Entries taken from a collection
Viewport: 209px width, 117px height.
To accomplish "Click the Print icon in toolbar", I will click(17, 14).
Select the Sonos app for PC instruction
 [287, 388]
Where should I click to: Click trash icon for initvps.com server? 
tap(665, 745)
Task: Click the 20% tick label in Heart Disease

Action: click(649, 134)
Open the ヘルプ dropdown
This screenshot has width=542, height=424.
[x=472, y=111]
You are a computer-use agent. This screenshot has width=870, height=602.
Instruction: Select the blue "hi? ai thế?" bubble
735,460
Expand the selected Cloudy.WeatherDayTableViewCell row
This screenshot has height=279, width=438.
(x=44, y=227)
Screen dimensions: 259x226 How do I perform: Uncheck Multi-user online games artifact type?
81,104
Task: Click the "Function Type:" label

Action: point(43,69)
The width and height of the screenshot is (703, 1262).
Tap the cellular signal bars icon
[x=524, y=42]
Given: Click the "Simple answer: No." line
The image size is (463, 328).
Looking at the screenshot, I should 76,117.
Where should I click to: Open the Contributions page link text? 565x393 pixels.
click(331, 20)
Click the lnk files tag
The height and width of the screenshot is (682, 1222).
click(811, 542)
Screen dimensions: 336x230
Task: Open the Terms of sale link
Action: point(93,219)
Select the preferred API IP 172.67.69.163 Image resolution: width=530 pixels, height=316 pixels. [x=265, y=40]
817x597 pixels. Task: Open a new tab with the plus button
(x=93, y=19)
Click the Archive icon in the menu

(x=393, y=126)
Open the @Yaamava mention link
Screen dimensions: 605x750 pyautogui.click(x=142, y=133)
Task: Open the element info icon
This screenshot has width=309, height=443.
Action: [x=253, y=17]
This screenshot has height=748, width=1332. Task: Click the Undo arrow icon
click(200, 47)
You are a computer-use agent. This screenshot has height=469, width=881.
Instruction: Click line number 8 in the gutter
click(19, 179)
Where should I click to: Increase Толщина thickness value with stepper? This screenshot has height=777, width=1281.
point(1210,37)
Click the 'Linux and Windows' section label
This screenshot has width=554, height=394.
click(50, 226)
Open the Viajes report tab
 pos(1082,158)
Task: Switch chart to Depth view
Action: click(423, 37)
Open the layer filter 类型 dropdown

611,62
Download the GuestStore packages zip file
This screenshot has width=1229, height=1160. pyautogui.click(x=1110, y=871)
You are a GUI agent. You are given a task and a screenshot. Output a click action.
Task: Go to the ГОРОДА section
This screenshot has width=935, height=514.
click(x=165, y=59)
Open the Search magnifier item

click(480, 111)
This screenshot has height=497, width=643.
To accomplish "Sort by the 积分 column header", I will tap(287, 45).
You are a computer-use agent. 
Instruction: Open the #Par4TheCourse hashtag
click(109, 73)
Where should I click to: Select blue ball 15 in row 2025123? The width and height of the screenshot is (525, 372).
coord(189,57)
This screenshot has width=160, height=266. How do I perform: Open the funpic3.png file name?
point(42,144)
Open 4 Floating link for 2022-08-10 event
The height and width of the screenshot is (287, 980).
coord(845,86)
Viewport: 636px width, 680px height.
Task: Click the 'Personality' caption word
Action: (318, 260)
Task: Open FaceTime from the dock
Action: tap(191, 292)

_Your instructions_. The answer should be a single number: the count of lines in the records that hold the string "will".

_Output_. 2